_Work required_
Report back each line of the data that contains the word "computer".

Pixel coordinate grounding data
★ ★ ★
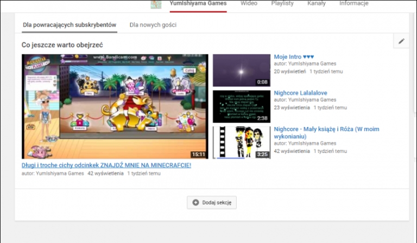Open the ZNAJDŹ MNIE NA MINECRAFCIE video link
This screenshot has width=417, height=243.
106,165
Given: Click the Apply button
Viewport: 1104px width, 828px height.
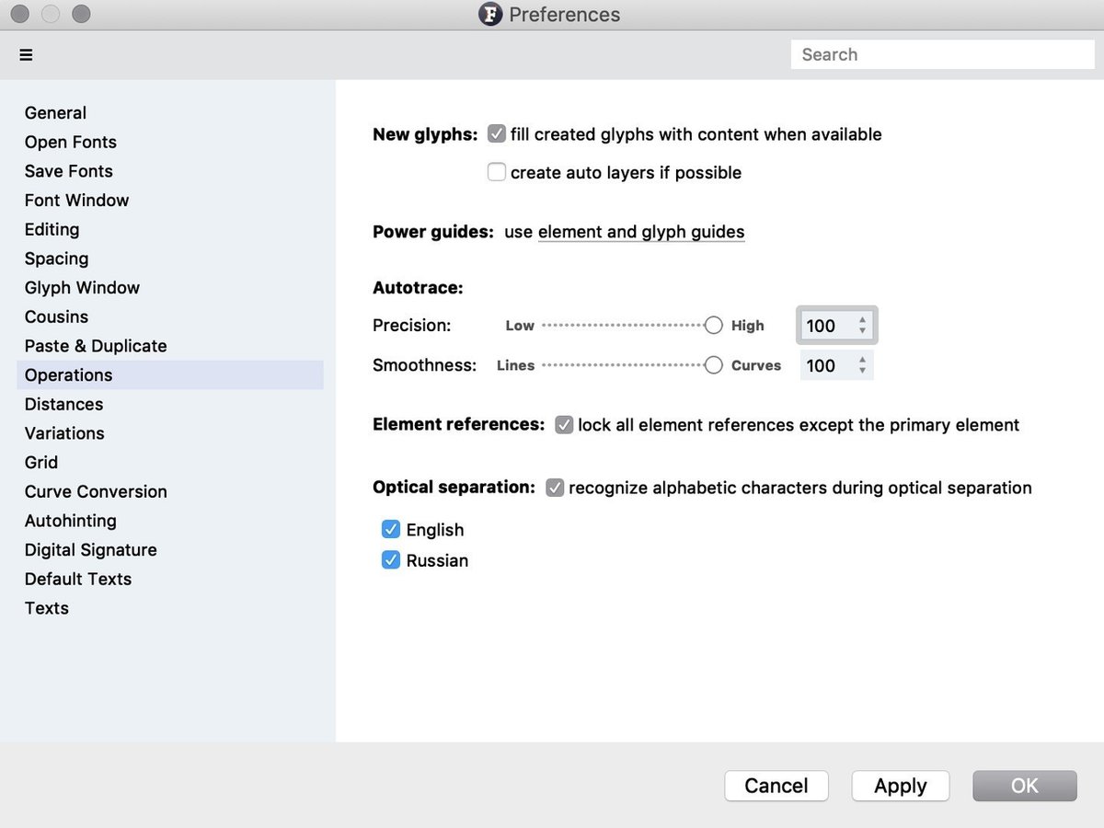Looking at the screenshot, I should [x=900, y=786].
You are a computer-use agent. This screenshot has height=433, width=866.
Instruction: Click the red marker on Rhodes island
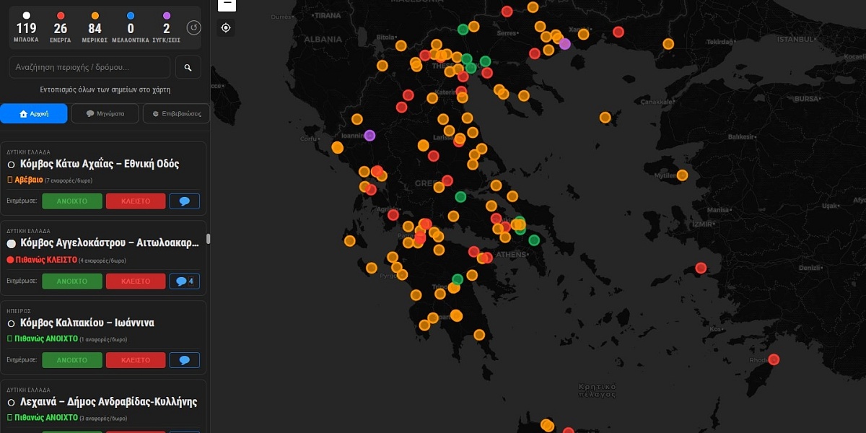click(x=774, y=359)
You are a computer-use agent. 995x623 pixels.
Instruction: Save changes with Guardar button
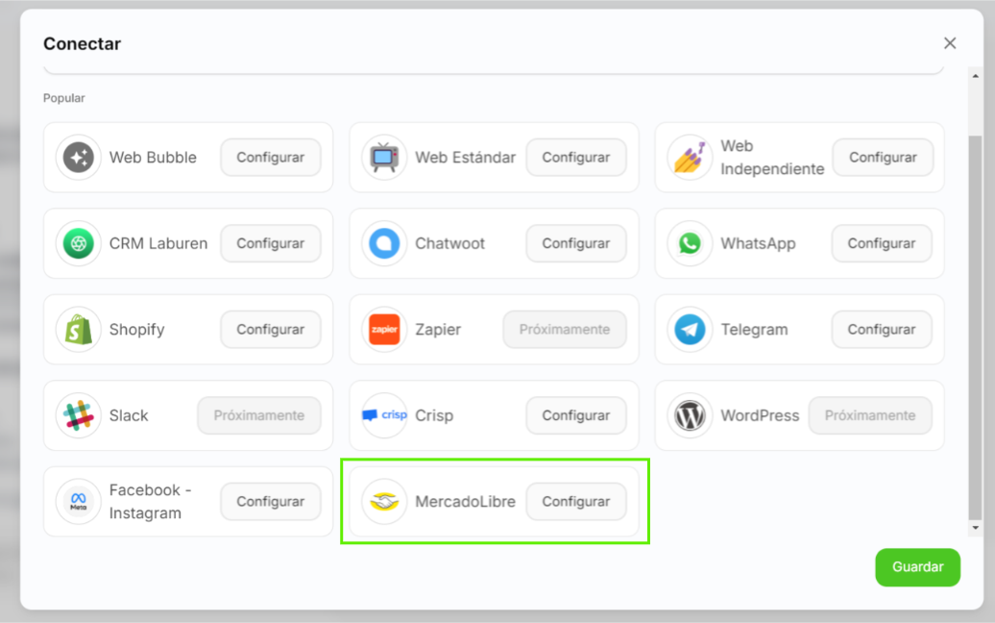click(917, 567)
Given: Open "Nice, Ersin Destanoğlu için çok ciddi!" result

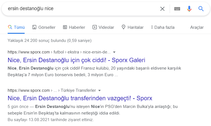Looking at the screenshot, I should pos(76,60).
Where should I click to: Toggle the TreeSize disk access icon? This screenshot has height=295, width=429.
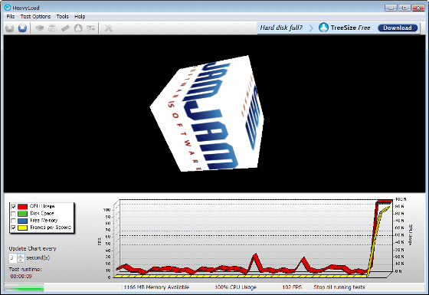point(78,28)
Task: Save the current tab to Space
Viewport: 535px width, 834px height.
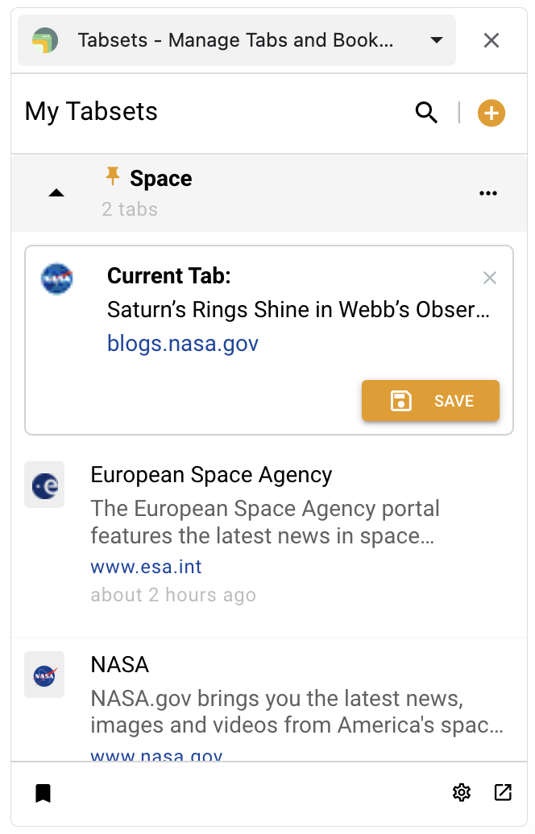Action: coord(431,401)
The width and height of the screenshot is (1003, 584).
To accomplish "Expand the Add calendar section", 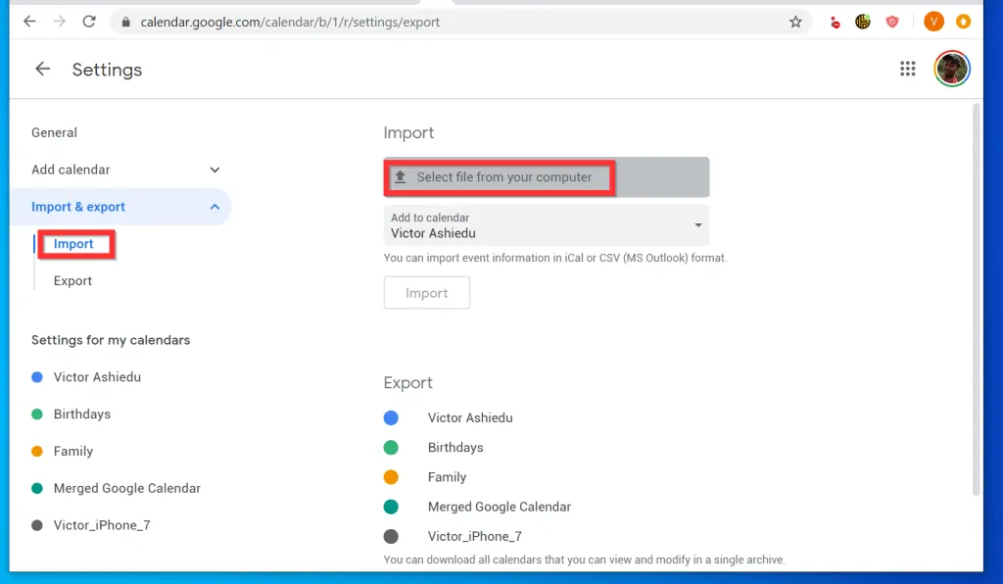I will (x=215, y=170).
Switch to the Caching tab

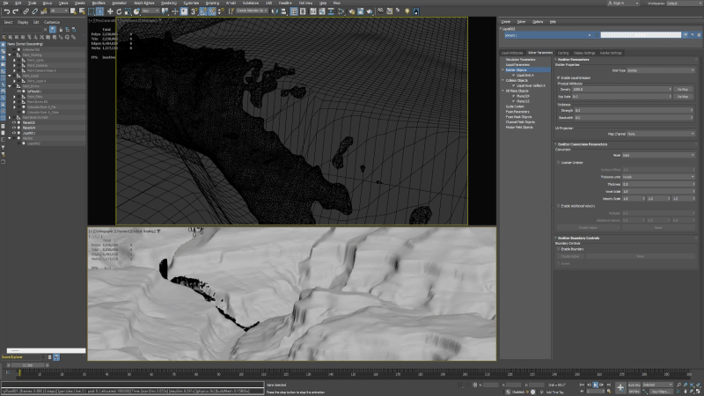(562, 53)
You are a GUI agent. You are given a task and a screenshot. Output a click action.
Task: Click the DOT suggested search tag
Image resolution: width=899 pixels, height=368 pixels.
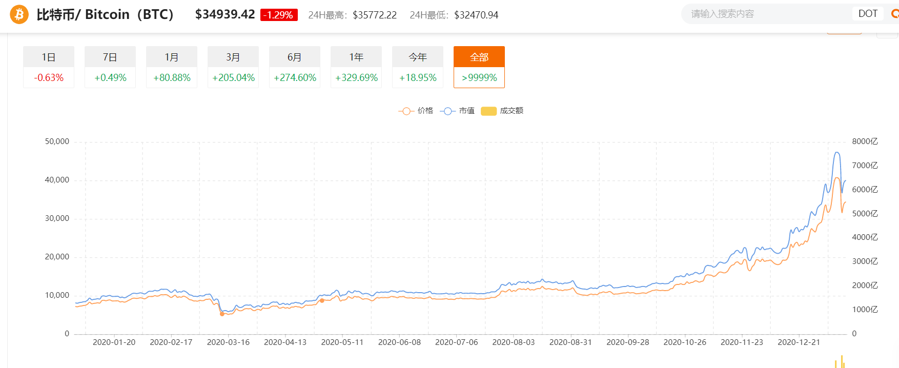coord(868,14)
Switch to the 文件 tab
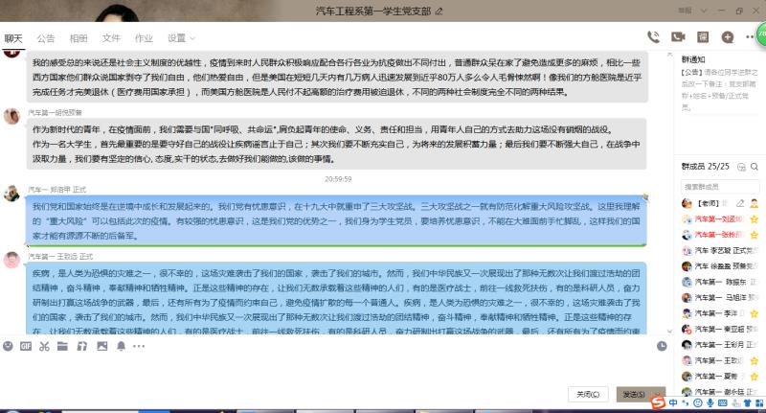This screenshot has width=766, height=413. [111, 38]
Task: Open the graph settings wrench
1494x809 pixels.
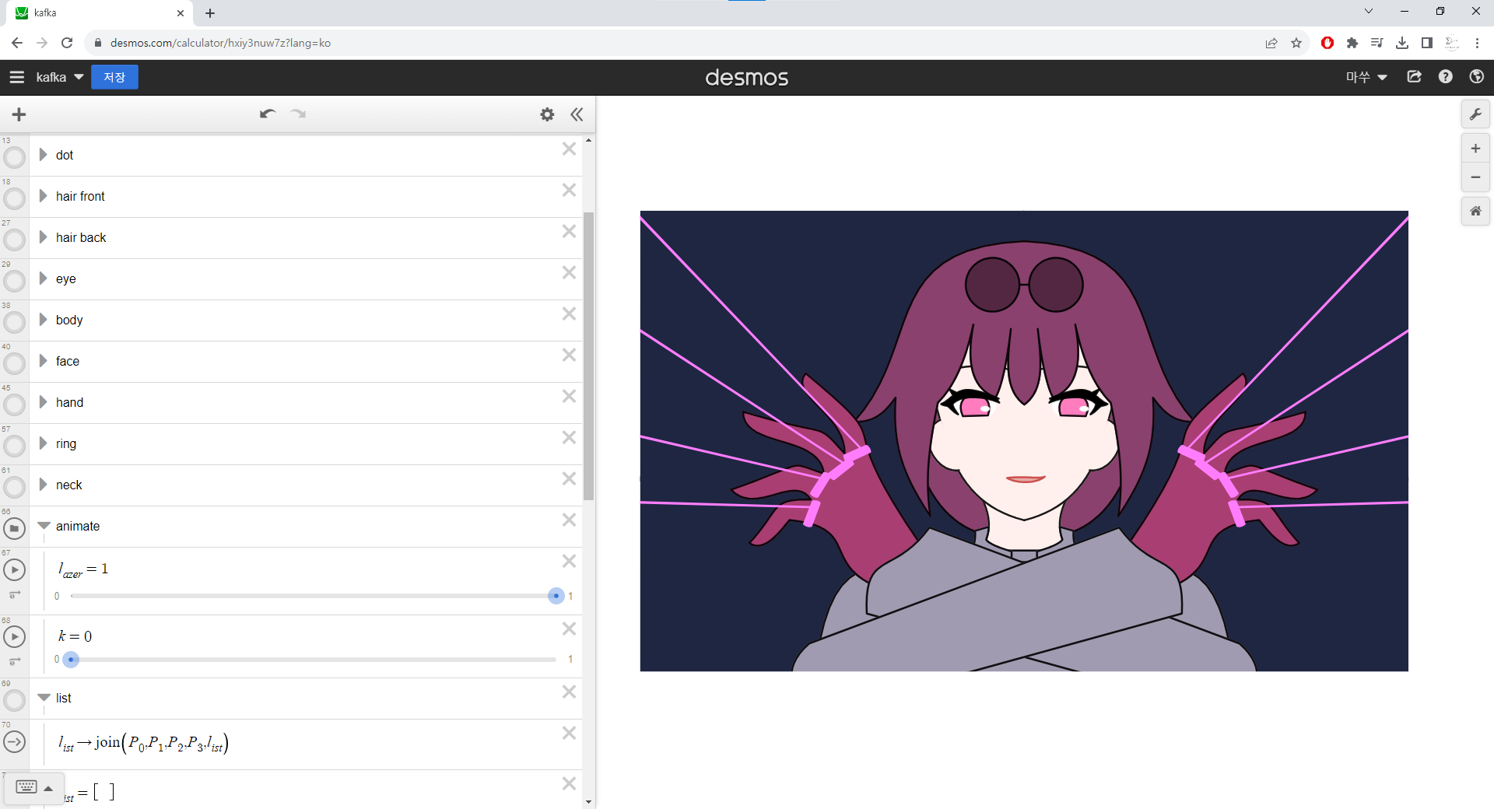Action: click(1475, 114)
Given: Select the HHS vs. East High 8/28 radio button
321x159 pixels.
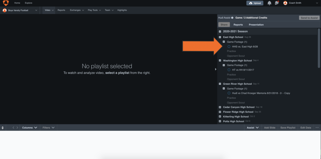Looking at the screenshot, I should 229,46.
★ ★ ★
_Solution to this task_
You are a computer-use agent. This screenshot has height=433, width=866.
You are a computer-use agent. 995x623 pixels.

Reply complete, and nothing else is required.